Myths are stories of our search through the ages for truth, for meaning, for significance. We all need to tell our story and to understand our story. We all need to understand death and to cope with death, and we all need help in our passages from birth to life and then to death.
It may really not be possible to do away with myths. The myth is as much a part of the human need as the allure of it. Even when one does not want to, there will come a time when a person feels the need for a story. This inner need expresses itself as a search, or as a desire. It may come early in life or it may come late. Nevertheless, a person who thinks, is bound to realize a sense of emptiness. Nothing but a story could fill it. All a person would want or hope for is to find a good story, and then, live it.
Finding one’s myth
This is where one person differs from another. It’s easy to understand. What isn’t easy to understand is always, why one person chooses one story to understand his reality, while someone else chooses another. It is to be understood that: Till the time a person finds the story – the myth – that satisfyingly explains his existence and gives purpose to his mind, his soul, the power within is still not released. It is looking for its expression. The myth provides the expression. Only then, when one goes deep into his personal myth, is it no longer just a story, but life itself. Myths are clues to the spiritual potentialities of the human life.

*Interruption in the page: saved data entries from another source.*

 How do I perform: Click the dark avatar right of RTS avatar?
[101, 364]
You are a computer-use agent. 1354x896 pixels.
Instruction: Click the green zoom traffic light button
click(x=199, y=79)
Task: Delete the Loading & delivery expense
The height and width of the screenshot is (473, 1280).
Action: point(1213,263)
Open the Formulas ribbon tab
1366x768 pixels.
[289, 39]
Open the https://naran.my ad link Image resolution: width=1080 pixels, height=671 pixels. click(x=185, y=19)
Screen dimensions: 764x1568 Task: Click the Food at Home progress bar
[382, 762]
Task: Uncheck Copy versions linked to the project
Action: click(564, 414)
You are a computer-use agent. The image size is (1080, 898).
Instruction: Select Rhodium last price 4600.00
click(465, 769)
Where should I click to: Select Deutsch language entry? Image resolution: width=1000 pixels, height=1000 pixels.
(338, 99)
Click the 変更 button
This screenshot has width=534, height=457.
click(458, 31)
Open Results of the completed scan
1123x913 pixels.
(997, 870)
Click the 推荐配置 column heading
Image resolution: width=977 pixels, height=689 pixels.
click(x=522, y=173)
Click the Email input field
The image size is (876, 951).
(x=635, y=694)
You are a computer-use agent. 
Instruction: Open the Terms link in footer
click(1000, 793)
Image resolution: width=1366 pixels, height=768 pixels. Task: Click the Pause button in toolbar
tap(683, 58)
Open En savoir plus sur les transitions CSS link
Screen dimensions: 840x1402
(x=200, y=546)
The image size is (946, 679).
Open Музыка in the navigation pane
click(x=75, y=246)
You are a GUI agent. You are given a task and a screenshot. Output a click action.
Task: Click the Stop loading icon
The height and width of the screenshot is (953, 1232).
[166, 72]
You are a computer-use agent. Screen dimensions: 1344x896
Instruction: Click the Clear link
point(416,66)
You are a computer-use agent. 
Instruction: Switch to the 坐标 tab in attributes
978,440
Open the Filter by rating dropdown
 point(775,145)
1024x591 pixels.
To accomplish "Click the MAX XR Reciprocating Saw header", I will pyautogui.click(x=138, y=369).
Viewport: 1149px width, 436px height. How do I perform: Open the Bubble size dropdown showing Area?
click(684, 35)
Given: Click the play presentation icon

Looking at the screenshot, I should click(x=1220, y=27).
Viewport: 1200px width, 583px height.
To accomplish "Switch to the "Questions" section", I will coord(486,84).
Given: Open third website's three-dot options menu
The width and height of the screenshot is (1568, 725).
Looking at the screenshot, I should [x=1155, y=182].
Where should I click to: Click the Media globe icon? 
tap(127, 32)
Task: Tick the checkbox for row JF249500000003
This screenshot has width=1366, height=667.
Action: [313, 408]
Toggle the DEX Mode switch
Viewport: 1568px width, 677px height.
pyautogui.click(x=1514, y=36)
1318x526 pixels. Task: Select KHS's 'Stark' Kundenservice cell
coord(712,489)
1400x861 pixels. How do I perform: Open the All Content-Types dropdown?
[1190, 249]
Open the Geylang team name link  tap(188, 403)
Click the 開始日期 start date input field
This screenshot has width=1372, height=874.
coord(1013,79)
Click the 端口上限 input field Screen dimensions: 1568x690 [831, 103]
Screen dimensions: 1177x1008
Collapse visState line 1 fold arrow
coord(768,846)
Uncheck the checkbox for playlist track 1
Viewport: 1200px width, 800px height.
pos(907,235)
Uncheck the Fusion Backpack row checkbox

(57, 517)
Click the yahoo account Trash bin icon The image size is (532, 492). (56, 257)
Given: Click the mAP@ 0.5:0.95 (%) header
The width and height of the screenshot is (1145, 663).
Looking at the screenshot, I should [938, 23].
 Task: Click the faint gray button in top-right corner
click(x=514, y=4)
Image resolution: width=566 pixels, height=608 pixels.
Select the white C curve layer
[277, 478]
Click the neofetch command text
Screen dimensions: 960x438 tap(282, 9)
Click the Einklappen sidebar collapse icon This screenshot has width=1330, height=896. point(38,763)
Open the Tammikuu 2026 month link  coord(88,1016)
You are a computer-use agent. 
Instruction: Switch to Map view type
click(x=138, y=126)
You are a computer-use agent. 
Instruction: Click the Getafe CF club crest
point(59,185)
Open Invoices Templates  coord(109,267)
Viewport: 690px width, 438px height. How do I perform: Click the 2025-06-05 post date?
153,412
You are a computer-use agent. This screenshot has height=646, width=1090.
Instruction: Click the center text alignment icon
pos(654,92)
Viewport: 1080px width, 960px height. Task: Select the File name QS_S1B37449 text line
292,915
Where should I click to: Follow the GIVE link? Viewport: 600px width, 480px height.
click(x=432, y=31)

Every culture ought to provide a satisfying myth to the people it holds – one might say – captive. Yes, cultures hold at least some persons captive, while the vast majority are simply organized by it. This is what we understand to be a society. Is that not true? The exceptional individuals of society – the artists, the searchers, the thinkers, and the visionaries – if they succeed in finding their creativity-unlocking-myth, will then become the heroes and the leaders. They may even one day become legends that others recall with some fondness and some fear.